## Stated exercise
Count the lines of the records below that contain the string "button". Reply with the number alone.

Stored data
▽

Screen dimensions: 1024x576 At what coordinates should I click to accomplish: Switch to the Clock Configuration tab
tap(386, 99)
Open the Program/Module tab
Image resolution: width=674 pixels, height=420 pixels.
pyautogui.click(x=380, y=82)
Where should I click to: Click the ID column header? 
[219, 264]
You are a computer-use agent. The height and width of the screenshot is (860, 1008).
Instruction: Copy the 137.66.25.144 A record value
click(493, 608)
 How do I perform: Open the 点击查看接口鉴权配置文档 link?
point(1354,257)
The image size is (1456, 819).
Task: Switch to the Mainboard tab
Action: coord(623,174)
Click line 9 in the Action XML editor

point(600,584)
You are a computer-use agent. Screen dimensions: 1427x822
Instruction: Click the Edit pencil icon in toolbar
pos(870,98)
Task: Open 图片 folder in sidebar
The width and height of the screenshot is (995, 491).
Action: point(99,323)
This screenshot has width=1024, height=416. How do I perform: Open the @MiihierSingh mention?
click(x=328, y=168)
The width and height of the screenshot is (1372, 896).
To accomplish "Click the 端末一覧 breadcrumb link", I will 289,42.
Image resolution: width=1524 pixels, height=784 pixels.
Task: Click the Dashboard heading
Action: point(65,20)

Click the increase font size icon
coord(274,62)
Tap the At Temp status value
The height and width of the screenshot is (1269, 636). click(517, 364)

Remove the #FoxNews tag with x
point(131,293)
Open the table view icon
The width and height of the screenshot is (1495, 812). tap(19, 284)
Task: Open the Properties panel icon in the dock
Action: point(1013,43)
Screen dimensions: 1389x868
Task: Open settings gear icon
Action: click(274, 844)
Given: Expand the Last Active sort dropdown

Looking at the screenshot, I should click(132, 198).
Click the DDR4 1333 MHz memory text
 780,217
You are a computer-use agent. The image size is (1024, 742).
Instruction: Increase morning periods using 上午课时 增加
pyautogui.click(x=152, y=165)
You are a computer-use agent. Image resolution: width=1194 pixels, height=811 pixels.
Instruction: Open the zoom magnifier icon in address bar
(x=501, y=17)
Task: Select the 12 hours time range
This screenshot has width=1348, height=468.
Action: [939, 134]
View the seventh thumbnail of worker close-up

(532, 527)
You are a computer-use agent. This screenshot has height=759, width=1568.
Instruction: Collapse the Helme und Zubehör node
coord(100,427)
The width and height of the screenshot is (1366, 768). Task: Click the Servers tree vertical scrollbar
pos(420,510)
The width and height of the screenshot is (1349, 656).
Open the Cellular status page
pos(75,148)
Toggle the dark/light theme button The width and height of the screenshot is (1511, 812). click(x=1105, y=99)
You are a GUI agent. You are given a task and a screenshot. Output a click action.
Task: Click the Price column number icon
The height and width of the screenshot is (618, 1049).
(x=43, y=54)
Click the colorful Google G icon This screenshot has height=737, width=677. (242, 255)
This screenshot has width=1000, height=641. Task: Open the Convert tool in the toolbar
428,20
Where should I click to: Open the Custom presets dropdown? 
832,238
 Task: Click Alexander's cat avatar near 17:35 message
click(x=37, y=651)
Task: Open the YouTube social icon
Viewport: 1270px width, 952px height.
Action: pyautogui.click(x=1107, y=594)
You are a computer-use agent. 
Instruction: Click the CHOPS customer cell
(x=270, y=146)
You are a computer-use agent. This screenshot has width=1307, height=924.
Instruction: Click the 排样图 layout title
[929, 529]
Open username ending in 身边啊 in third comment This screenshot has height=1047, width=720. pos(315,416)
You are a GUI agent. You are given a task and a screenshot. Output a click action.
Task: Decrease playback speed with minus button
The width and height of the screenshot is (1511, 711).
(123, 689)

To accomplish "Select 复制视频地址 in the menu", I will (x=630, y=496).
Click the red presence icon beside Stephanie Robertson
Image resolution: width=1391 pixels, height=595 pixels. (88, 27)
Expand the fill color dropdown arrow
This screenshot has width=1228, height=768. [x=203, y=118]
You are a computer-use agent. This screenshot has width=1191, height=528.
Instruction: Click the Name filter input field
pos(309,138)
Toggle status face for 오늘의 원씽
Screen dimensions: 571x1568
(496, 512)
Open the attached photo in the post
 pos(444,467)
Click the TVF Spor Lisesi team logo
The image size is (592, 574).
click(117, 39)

△

## Answer for the task
2